During rehabilitation, patients learn about certain stressors, or triggers, that they have to avoid in order to maintain their sobriety for longer periods of time. If the person isn’t able to cope with the stressors, she/he relapses and gets addicted to their choice of psychoactive. Thus, individuals are trained in coping techniques to prevent relapse and adjust to a new way of life.
Relapsing is a constant threat and in order to cope and prevent it, a patient needs to identify triggers of relapse. Common triggers of relapsing are:
- Financial situation
- Relationship problems
- Particular smell or sight
- Particular place or person
- Habits prior to rehabilitation
Most rehabilitation centers establish certain short-term, medium-term and long-term goals. These goals are necessary for the clients to maintain their sobriety and they act as a lure. After identifying and establishing goals, the center educates their patients on relapse prevention skills that they can easily incorporate into their daily lives for a better chance at relapse prevention.

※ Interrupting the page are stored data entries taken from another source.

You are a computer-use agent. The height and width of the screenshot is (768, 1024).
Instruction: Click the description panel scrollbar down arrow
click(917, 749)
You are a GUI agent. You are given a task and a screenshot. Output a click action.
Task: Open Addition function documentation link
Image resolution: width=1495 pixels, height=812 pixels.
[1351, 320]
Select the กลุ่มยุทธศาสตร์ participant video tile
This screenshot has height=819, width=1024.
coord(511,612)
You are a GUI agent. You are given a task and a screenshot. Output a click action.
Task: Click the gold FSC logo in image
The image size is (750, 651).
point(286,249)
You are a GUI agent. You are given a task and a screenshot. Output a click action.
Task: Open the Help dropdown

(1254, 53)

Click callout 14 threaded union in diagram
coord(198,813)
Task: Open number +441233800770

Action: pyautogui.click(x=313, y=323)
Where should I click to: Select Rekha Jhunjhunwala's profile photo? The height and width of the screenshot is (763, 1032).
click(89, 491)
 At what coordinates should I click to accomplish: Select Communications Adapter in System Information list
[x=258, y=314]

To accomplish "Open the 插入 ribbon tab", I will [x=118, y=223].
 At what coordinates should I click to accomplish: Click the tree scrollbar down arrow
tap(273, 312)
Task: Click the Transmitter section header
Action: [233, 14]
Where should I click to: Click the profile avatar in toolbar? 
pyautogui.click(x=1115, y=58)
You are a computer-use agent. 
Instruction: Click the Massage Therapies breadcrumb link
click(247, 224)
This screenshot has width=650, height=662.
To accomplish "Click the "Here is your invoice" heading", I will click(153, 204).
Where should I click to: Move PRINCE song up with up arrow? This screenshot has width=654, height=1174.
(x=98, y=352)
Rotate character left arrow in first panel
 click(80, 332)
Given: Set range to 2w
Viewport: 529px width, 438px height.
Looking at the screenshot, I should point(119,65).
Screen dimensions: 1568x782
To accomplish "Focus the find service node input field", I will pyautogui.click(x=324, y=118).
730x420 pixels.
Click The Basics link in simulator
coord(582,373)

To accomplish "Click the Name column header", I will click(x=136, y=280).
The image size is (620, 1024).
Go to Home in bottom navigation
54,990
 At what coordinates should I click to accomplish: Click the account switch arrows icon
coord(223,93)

Popular relapse prevention skills are:
Common withdrawal symptoms of recovery from addiction include fatigue and insomnia. Through the implementation of physical training in the form of an exercise curriculum accompanied by a diet and sleep schedule, a patient can improve their quality through exhaustion and thereby reducing the risk of relapsing.
HALT is an acronym for Hungry-Angry-Lonely-Tired and it’s especially useful when then patient is feeling a craving to use their choice of psychoactive. Whenever a patient is feeling anxious or ‘Off’, the possible cause for such a mood can be any one or a combination of hunger, anger, loneliness and/or fatigue. HALT comes in handy when the patient regularly checks on the mood they’re in and thus, curbing the probability of relapsing.
Mindfulness meditation is a concept that introduces spirituality in the lives of human beings. It makes us self aware of our past and present actions and the thought behind it is; if we’re self aware, we’re better adept at coping with triggers of relapse. It’s all about accepting that curbing cravings is a skill that will be mastered through practice and the patient should just ‘roll with it’ instead of fighting it.
Knowing your triggers
Something as primal and basic as simply knowing what triggers a patient can be extremely helpful in coping with the possible stresses that may push the patient to relapse. Triggers can be either internal (anxiety, stress, irritability, low self-esteem, anger) or external (place, people, material/immaterial things/situations that remind them of their past). By being proactive and making a list of such triggers, a patient can better cope with relapsing.
Sometimes, it’s better for a patient to know that they’re not alone. Joining and actively partaking in support groups like Alcoholic Anonymous (AA) and Narcotic Anonymous (NA) offers support and education along with the ability to meet individuals that have gone through the same situation as the patient.